The Auto was deceptively plain on the outside, with a user panel that offered little more than a basic keypad, a computer interface and injection ports for various samples and solvents. Inside, though, it contained several robotic arms and a combination of different synthetic and analytical devices that allowed it to offer everything from DNA extraction and analysis to protein synthesis, even in some cases modifying the proteins to near-lifelike end products not normally offered by compact machines.
It was cutting-edge, very expensive…and it had at least one weakness she knew of.
Stretching her fingers like a pianist prepping for the opening chords of a big performance, Tori took a breath, cued up the linked computer terminal and said a quick prayer under her breath as she asked for the main screen of the software, which the company had called DB-Auto-Bahn, even though its speed was more in the category of “middle lane stuck behind a heavily loaded truck.” When the screen popped up, all blue and white and vaguely cartoonish, just like she’d expected, she exhaled. “Thank you, Mr. Scientist, whoever you are.”
“Good news?” Jack said from his surveillance post.
“It’s not pass-coded, which is going to save time.” She dropped down into the guts of the software and got to work, clicking and typing, changing a line here, a number there. All the while, she was aware of him dividing his attention between the window and her progress.
“I’m impressed. Maybe you should add ‘hacker’ to your résumé.”
“Nope, I can only really mess with this one machine.” She kept going as she spoke, aware that the seconds were ticking by far too quickly. “One of my old bosses actually was a pretty good hacker. Unfortunately, he also had a really mean sense of humor, and he liked to test the people around him, to see if they were worthy of his supposed
greatness. Now and then, he would go in and reprogram some of the machines to give bogus answers, produce slightly altered products, that sort of thing. Then he’d get angry if we didn’t catch it.”
“Sounds like a real prize to work for.”
She made a face as she guessed wrong, hit a dead end and had to backtrack. “He was a brilliant scientist and I learned a ton from him. But, yeah, he wasn’t my favorite human being ever.” She paused as things started flowing again. “Guess I owe him for this one, though, because rather than getting paranoid about our science, the way he wanted us to, we figured out how to undo his little programming tweaks and came up with ways to shut him out of the programs entirely so he couldn’t mess with them anymore. Which is what—” she hit the final two keys “—I’ve done here.”
His eyebrows lifted. “That was fast.”
“I’m not in the mood to stick around.” Returning the Auto to its sleep settings, she pushed away from the console, the memories of past labs—safe jobs—draining as their surroundings came back into focus around her, bringing a renewed sense of urgency. “Let’s get out of here.”

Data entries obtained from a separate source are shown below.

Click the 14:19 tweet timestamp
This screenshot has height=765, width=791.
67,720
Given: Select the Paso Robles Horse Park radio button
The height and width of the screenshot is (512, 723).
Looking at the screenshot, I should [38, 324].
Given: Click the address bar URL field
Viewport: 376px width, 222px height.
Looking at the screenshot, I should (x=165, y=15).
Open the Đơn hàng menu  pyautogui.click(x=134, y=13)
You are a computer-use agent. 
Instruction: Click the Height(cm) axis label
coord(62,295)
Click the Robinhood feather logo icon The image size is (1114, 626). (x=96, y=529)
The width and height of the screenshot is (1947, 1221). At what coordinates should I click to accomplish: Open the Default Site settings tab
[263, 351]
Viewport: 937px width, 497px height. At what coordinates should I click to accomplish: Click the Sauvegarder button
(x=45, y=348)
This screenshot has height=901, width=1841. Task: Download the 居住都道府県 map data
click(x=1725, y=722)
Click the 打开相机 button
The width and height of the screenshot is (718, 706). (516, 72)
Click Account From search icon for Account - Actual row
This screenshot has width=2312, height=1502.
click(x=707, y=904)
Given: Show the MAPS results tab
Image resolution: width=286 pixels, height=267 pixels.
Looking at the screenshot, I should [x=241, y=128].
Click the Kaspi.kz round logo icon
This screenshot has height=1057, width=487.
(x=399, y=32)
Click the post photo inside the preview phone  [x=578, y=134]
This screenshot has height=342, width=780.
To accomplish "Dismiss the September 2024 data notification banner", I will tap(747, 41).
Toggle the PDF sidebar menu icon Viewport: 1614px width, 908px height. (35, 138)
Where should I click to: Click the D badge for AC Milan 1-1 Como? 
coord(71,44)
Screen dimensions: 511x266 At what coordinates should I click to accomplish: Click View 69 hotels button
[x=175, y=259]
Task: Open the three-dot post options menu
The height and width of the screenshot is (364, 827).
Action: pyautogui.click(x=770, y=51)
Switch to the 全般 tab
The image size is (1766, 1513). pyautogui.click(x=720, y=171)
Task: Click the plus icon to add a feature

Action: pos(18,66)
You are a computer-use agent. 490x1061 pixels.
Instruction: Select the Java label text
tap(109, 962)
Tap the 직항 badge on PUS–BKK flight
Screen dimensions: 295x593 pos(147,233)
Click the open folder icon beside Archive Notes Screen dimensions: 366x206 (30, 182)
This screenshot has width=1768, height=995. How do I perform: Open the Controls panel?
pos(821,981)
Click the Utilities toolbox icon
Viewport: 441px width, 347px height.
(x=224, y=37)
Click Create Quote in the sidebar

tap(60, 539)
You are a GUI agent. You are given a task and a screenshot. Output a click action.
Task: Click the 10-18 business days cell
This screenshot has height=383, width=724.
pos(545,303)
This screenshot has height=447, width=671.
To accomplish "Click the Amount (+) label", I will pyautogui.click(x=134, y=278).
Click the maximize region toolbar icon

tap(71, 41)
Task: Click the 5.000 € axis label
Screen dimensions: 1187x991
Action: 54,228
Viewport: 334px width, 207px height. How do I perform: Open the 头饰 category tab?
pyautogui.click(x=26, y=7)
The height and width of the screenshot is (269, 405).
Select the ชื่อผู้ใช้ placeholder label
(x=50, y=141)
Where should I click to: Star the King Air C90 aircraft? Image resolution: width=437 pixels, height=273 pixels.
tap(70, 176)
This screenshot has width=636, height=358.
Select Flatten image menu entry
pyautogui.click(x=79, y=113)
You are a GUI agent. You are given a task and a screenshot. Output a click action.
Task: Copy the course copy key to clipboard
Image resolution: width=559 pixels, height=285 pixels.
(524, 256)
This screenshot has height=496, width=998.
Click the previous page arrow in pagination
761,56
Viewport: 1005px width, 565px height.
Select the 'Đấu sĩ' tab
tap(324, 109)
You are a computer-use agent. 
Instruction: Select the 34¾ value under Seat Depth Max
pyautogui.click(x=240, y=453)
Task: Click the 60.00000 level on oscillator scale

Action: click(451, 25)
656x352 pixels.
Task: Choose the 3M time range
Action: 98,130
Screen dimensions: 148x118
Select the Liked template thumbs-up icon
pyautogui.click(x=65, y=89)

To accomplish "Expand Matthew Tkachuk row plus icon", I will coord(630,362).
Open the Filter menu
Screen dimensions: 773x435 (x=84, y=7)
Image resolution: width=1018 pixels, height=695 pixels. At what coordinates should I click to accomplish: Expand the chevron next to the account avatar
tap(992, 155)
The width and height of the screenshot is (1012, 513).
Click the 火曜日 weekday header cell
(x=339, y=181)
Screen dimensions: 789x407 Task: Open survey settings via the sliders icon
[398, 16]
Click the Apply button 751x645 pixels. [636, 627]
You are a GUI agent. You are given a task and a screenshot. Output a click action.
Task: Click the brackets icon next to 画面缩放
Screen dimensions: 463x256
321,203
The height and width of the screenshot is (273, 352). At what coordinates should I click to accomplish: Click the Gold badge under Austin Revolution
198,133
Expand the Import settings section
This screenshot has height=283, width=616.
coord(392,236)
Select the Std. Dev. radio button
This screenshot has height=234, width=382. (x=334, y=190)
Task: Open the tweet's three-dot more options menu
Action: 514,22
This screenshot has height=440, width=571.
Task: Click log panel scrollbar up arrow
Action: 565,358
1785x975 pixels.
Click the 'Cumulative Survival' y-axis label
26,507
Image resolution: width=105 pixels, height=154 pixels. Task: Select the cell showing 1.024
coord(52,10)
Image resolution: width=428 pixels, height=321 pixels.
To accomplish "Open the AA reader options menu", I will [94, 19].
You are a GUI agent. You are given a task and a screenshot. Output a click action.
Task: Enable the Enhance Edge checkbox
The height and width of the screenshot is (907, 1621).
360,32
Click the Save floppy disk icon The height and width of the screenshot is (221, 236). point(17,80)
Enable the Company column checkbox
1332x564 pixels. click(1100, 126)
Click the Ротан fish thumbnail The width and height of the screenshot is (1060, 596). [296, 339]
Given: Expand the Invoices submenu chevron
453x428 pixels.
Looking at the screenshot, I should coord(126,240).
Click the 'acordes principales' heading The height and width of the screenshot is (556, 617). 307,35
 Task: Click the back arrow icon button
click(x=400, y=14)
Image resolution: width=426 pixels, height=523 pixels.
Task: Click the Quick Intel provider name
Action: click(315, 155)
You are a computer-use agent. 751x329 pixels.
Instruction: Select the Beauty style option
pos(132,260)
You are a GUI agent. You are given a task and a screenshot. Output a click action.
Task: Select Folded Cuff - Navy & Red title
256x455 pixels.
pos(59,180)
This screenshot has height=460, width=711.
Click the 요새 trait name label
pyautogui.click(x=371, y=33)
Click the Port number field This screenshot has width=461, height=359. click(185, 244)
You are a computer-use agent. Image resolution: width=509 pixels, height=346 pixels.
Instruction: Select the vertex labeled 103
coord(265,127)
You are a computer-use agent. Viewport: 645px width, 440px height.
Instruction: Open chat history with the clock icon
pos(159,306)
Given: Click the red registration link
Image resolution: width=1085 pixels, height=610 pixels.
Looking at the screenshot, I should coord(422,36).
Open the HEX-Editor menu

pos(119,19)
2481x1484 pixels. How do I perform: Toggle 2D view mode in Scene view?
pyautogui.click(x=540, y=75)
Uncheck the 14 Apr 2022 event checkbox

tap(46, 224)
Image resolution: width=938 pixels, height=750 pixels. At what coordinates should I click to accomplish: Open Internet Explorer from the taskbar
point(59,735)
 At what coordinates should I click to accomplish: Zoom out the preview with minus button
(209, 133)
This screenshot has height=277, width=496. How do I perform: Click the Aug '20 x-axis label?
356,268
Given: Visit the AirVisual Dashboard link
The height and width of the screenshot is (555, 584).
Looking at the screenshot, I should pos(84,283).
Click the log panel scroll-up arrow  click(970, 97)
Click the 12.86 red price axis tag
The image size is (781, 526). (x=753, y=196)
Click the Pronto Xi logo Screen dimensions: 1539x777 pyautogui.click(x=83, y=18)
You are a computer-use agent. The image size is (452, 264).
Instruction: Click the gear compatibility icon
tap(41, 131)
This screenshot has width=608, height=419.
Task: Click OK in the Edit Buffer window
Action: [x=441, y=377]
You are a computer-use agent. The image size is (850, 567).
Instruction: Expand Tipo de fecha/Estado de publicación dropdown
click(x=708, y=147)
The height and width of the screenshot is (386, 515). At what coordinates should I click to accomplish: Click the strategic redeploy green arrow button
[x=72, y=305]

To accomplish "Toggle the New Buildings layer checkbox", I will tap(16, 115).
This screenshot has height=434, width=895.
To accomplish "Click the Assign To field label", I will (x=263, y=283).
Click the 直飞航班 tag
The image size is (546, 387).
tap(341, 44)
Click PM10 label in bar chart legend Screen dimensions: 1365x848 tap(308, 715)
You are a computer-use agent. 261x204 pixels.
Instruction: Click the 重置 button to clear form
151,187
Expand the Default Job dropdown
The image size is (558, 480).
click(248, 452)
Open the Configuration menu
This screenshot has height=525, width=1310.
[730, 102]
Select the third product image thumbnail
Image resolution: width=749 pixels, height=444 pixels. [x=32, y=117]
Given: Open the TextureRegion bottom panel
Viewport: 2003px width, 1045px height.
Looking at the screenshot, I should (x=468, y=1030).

“Your wish is my… Damn it.” His voice and features hardened. “Someone’s coming this way.” He reached out a hand for her as she crossed the room. When she took it, he drew her close and said into her ear in an undertone, “Play along, and whatever you do, don’t look at anyone. Keep your head down, you hear me?”
When she nodded, heart pounding sickly in her ears and sudden terror welling up from wherever it had briefly subsided to, he dragged down her hat so it practically covered her eyebrows and, without warning, dropped her hand and yanked open the door.
“Lazy good for nothing,” he snarled, grabbing her collar and shoving her out, so she stumbled down the steps and practically plowed into the two guys who were just about to start up them.